Stiles v. Laird
Before: Bryan
Synopsis
The statute of this State, defining what are nuisances and prescribing a remedy by action, does not take away any common law remedy in the abatement of nuisances which the statute does not embrace.
Bryan, J., delivered the opinion of the Court. Heydenfeldt, J., concurred.
This cause comes up upon the following state of facts :—The Respondent purchased from miners upon “ Lawson’s Ravine,” in the County of Nevada, certain mining claims, situated upon the ravine, which had been held and worked for several years A large surplus of water from the debouching- of foreign ditches, passed through the ravine, which was used by the miners upon the ravine in the washing of the gold-bearing earth and the removal of tailings from their claims. Subsequently to the location of mining claims upon the ravine a portion of the plaintiffs below, erected a dam for the purpose of turning the water into a mill-race, and conducting the water to a mill occupied by them. The respondent and others, mining upon the ravine complained of the erection and retention of the dam as injurious to the free use of their mining property above the dam, by flooding their ground with water, and preventing- an outlet to the tailings from their claims. Notice was given, as appears by the evidence sent up, to the plaintiffs below, to remove or open their dam on account of the injury it was working to those above.
The plaintiffs below not removing their dam, respondent, Laird, with others, proceeded, as they attempted to establish by proof, in a peacable manner to remove the dam themselves, and abate the same as a nuisance.

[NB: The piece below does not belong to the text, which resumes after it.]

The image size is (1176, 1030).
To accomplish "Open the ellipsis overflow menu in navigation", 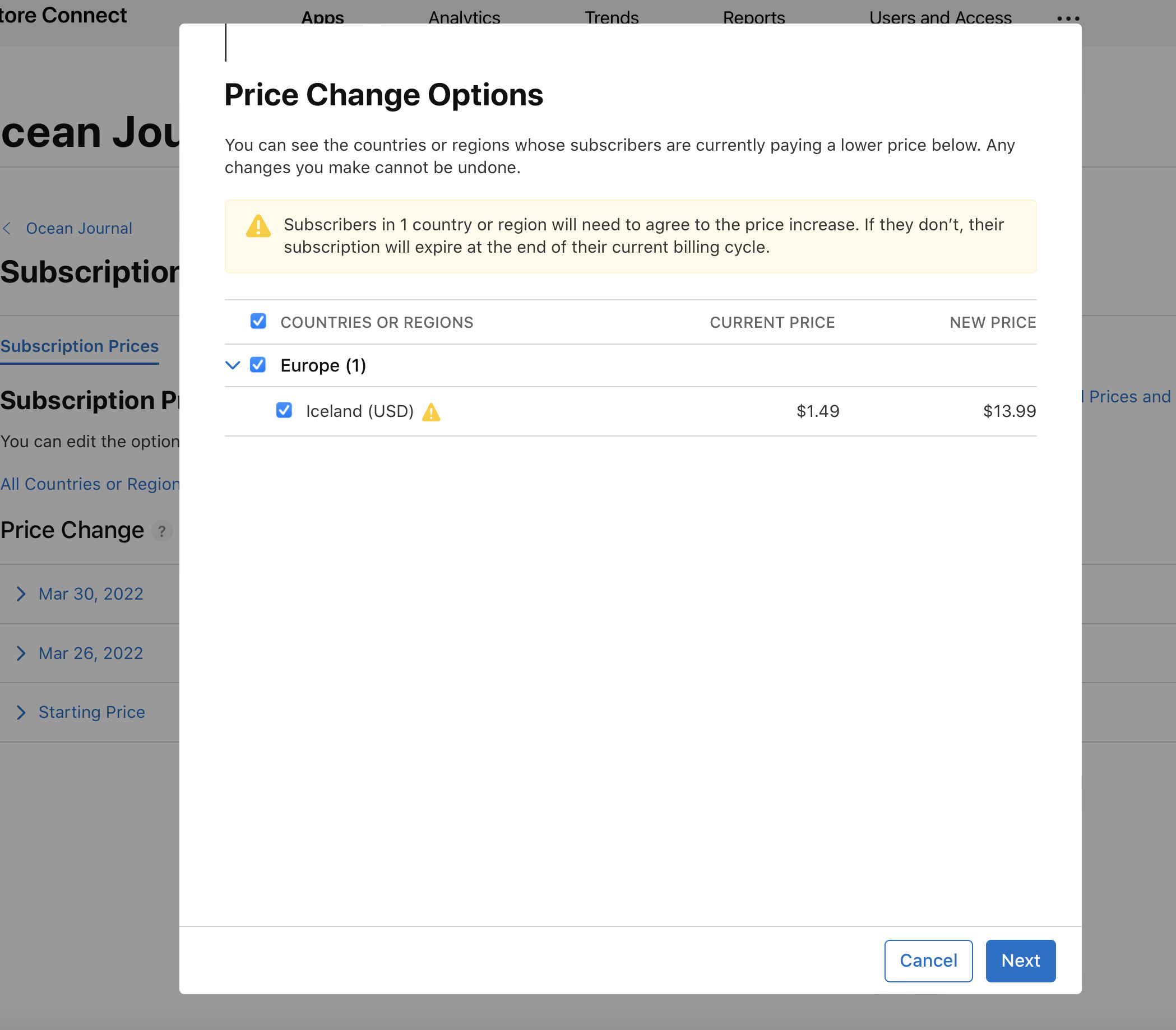I will (x=1067, y=17).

This action was brought against them for damages in the Court below upon the account of the removal above alluded to, and the jury found a general verdict for the defendants. The plaintiffs appeal and assign as error the charge of the Court to the jury and errors of law occurring at the trial.

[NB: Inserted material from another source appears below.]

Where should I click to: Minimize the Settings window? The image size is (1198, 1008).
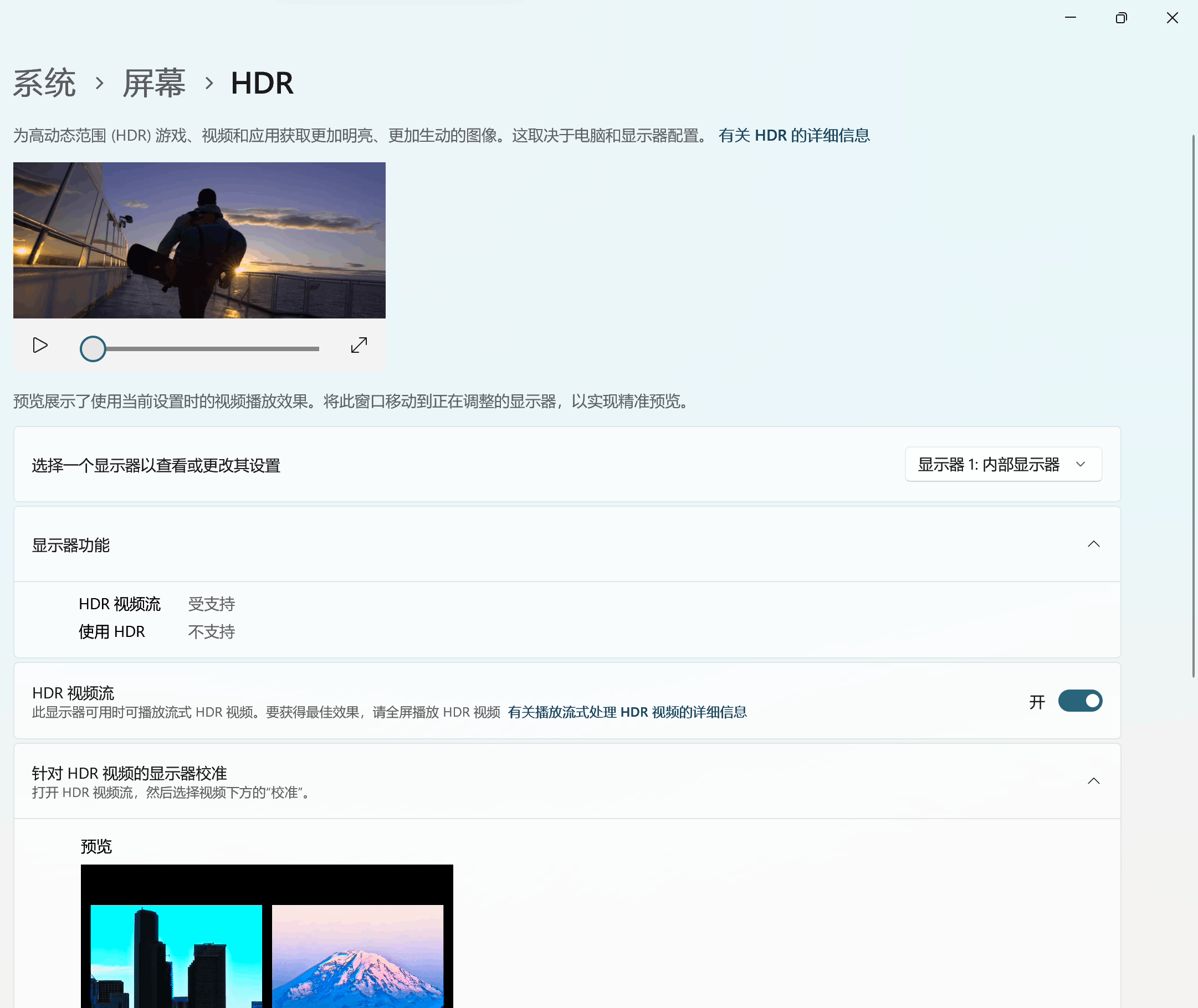click(x=1070, y=18)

Appellants’ counsel relies for error—First, upon the charge of the Court below, to the effect, that if the jury believed from the evidence that plaintiffs had so extracted the waters in “Lawson’s Ravine” by [122]means of their dam, as to create a nuisance to those working in the neighborhood who were first in their location of claims upon the ravine, then the jury should find for the defendants.
I deem the instructions given by the Court to have been proper. The statute of this State defining what are nuisances and prescribing a remedy by action, does not take away any common law remedy in the abatement of nuisances which the statute does not embrace.
The rules of the common law were so far adopted in this State as to supply any defect which might exist in the statute laws by furnishing additional remedies for the correction of wrongs. It matters but little whether the nuisance complained of in this cause is called private or public at the common law; if cither it could be abated by the party aggrieved, if performed without a breach of the peace. Blackstone in book 3, page 5, of his Commentaries, defines a nuisance and its remedy thus : ‘‘Whatsoever unlawfully annoys or doth damage to another is a nuisance, and such nuisance may be abated, that is taken away or removed, by the party aggrieved thereby, so as to commit no riot in the doing.” So it has been held in the English Courts, “that if a person upon his own soil erect a tiling that is a nuisance to another, as by the stopping a rivulet, and thus diminish the water used by his cattle, the party injured may enter upon the soil of the other and abate the nuisance.” 2 Smith's Reports, page 9. Comyn's Digest Title Pleader. So the general doctrine has been held in Hart v. The Mayor of Albany. 9 Wendell. The same doctrine is also held in Angell on Water Courses, page 426, that a private nuisance may be abated by the party aggrieved if it is done peaceably and without a breach of the peace.